Reaching for Infinity

How a math genius’s life was transformed into an interactive experience

Visitors to the Ramanujan exhibition at the Visvesvaraya Museum in Bangalore interact with one of the games. COURTESY CHAYAN DEB
01 February, 2013

THE BOY STOOD IN FRONT OF THE SCREEN, bending and waving his arms as a crowd of onlookers shouted encouragement. On the screen, a coracle swerved through an animated projection of the Cauvery River, sensing his movement through a sensor embedded in the floor.

A question popped up on the screen: “Which of these is a multiple of three?” On either side of the screen, an answer appeared. As everyone shouted their choice, the boy bent decisively to his left. His friends cheered as the boat struck the right answer and continued on its route.

“Kids always learn this game faster,” Syed Fawaz Ahmed told me with a smile. “It takes time for the adults.”

The game is the centrepiece of an exhibition at Bangalore’s Visvesvaraya Industrial and Technological Museum, celebrating the life of the mathematician Srinivasa Ramanujan, whose 125th birth anniversary was celebrated across the world in 2012. The virtual boat exhibit was a depiction of Ramanujan’s childhood in the village of Kumbakonam, long before he baffled mathematicians with his unconventional leaps of intuition, and opened up entire new fields of research with his notebooks full of scribbled equations.

I took a walk through the exhibition on a Sunday afternoon last month, along with Ahmed and Chayan Deb, two of its designers and former students of the National Institute of Design in Ahmedabad. “The curator of the museum visited our college and saw our work,” Ahmed explained. “He was very interested and told us that he wanted to showcase Ramanujan’s life and mathematics.” Once they had graduated, the designers were to create the show for the museum, where it will remain till the middle of February.

Ahmed, Deb and their partner Nikhil Joshi immersed themselves in Ramanujan’s life, reading biographies, meeting mathematicians and poring over century-old documents at the University of Madras to put together a fitting celebration of one of the most intriguing figures in mathematical history.

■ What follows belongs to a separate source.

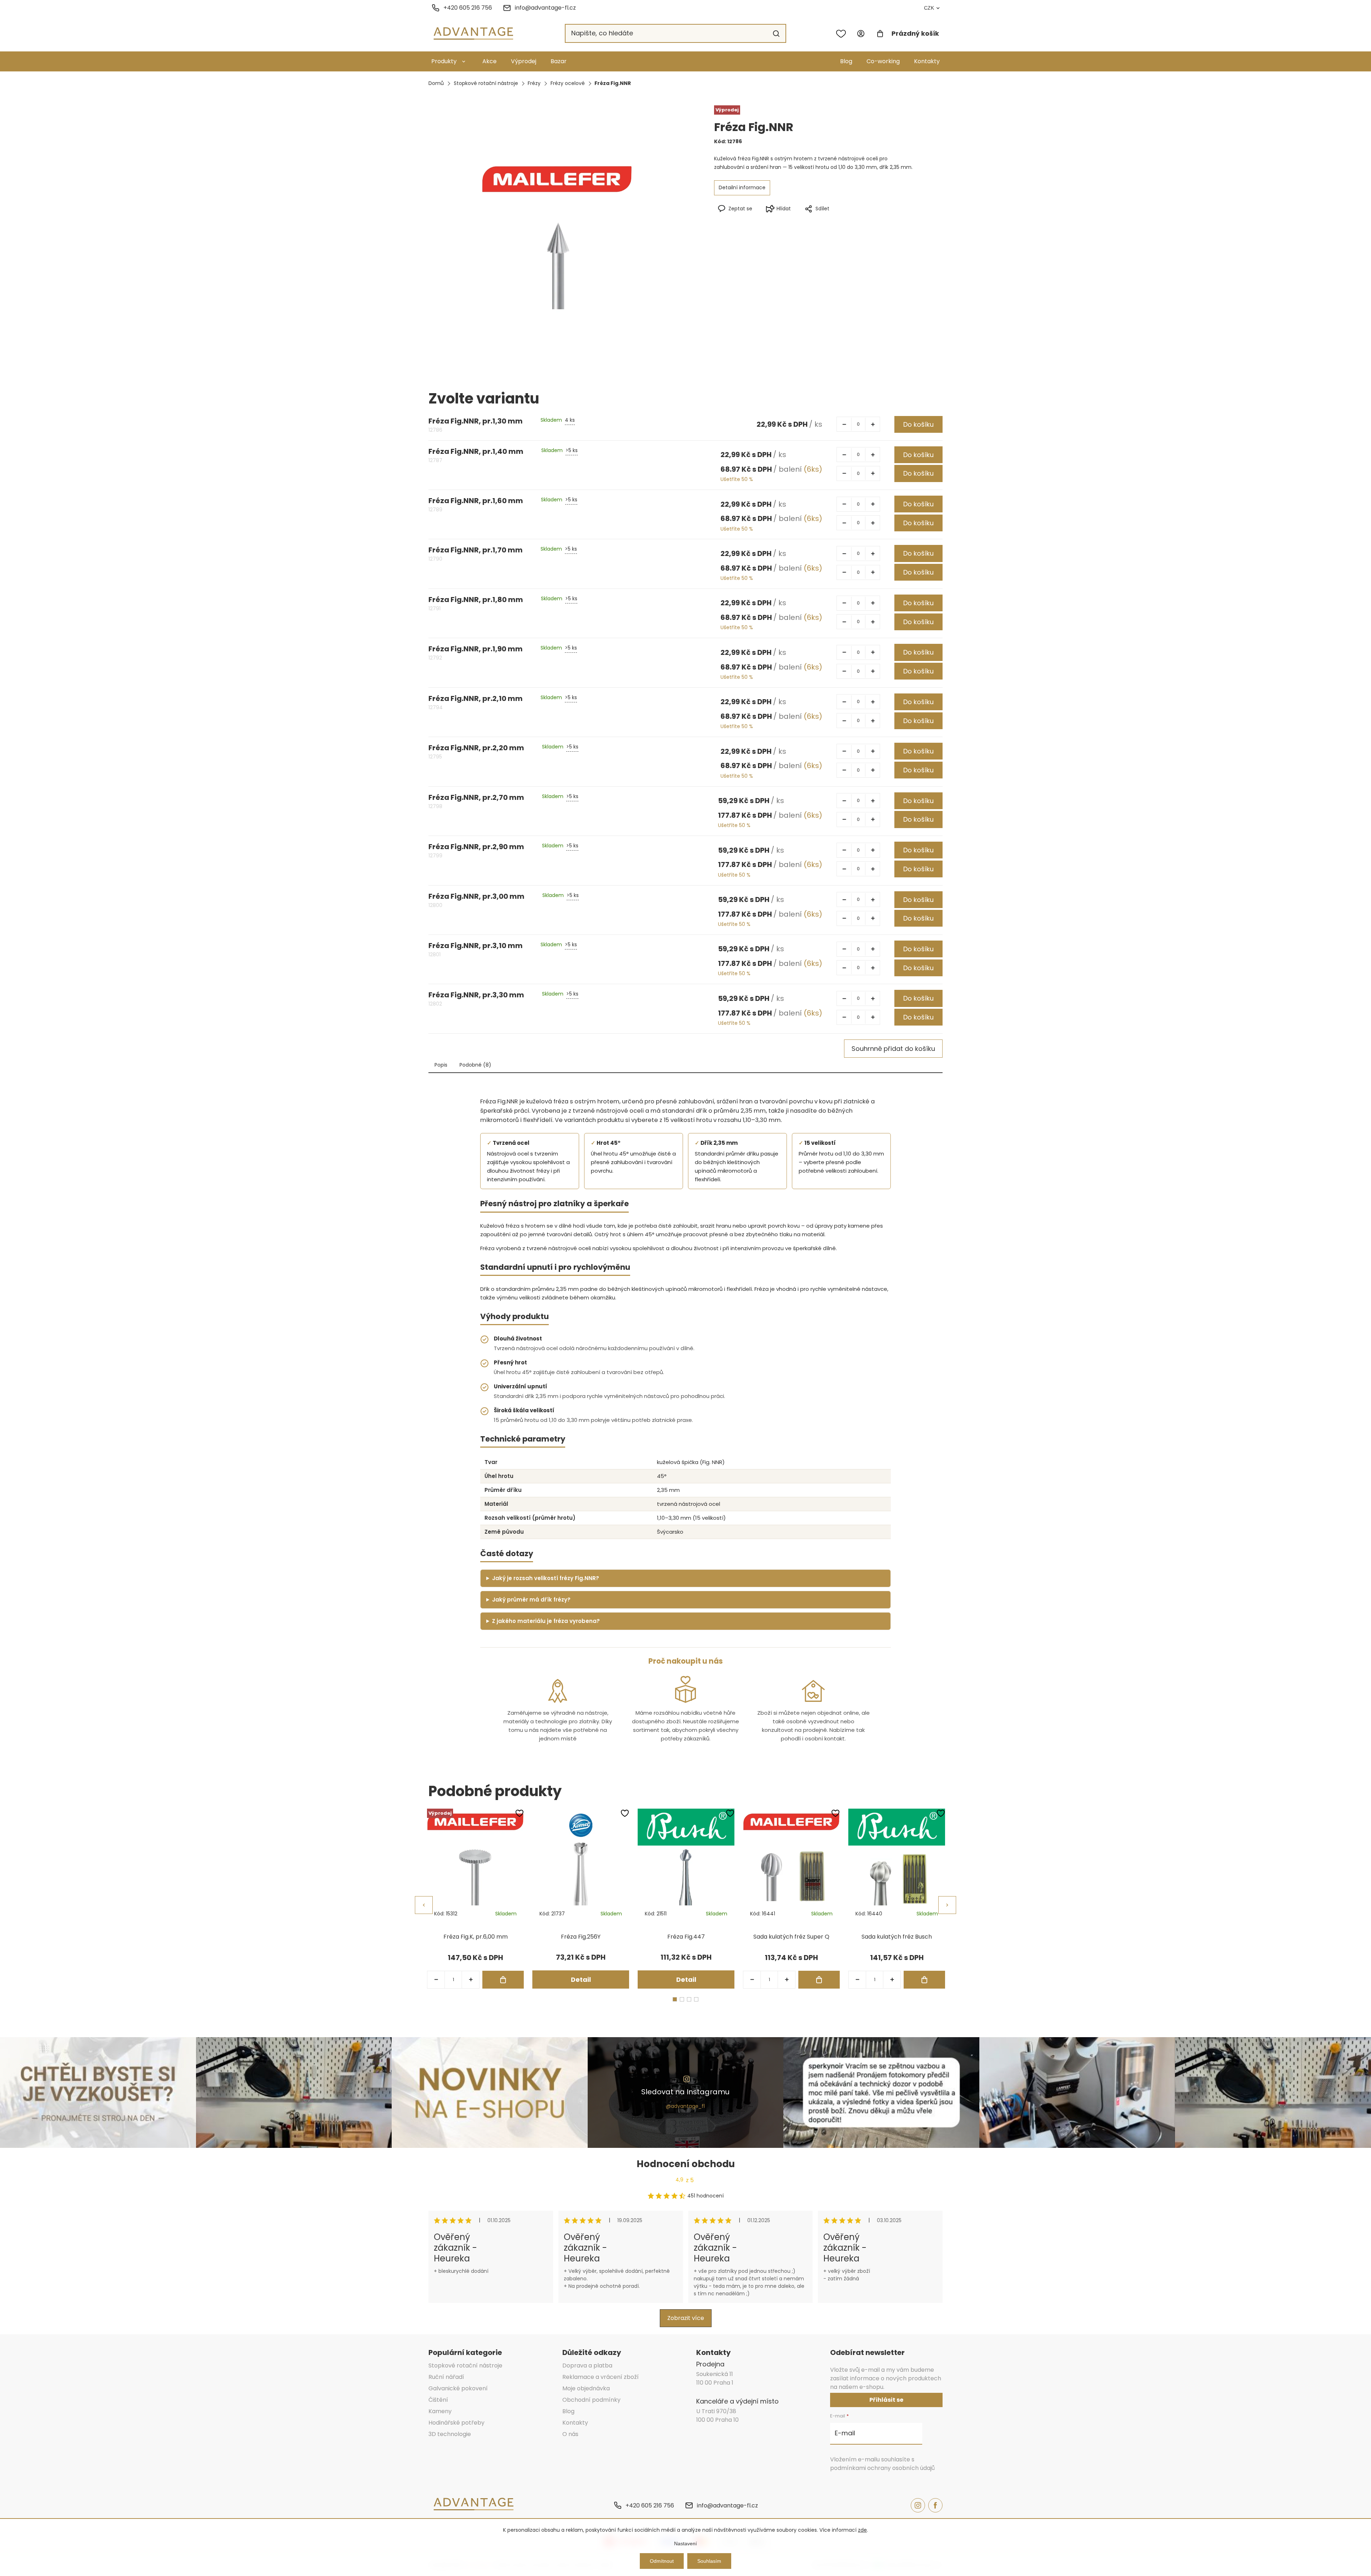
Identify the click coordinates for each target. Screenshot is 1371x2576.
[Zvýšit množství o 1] (872, 424)
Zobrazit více (685, 2318)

Though the exhibition is tucked away on the third floor, we found it buzzing with excited children and adults. Visitors move in a circular path around the room, tall white panels on either side telling Ramanujan’s story with cartoon illustrations. Stylised representations of the life cycle of a butterfly accompany young Ramanujan as he voraciously devours mathematical knowledge, caterpillar-like, only to find himself stifled by social and educational expectations.

As I walked I found myself sympathising with the disappointed young man in the cartoons, regretting the system that refused him a college degree because his obsession led him to fail in subjects other than mathematics. But then the mathematician GH Hardy—whose bronze bust decorates the centre of the room—took the struggling Ramanujan under his wing, bringing him to England to work, and ensuring that he received the attention he deserved; in the exhibition, this period is depicted with the butterfly taking flight.

After five years in England, Ramanujan’s frail constitution and obsessive pursuit of his work led to a decline in his health; he returned to India and died soon after, at the age of 32. But the exhibition steers clear of this tragic aspect of his life. “That’s the conception we wanted to break,” Ahmed explained. “Ramanujan lived a full life and did more than anybody else could in 32 years. To people who are passionate about what they do, all troubles are secondary.”

The public seem to share Ahmed and Deb’s enthusiasm for Ramanujan—the show sees over 5,000 visitors a day. “Ramanujan rocks!” is one of the comments scrawled in the visitors’ book.

The exhibition reinforces the fact that Ramanujan remains an enigma. Apart from his own letters, almost every panel presents an outsider’s view of him. One quotes his school principal calling him a prodigy, another describes how his classmates stood in respectful awe of him. Further ahead in the show, some mathematicians dismiss Ramanujan as a fraud; one doesn’t dare to look at Ramanujan’s notebooks fearing that he would never think of anything else. Many consider him a mystic, ascribing his genius to visions sent by his family goddess. A century later, no one can truly say how the young man from Kumbakonam had such unparalleled insight into the nature of the universe.

Fawaz has his own opinion. “I feel that he was just a normal guy who was interested in mathematics,” he told me confidently. “Everyone is capable of reaching the level that Ramanujan did.”


Avantika Lal is a PhD student at the National Centre for Biological Sciences in Bangalore. She studies microbiology and molecular biology, and writes about science.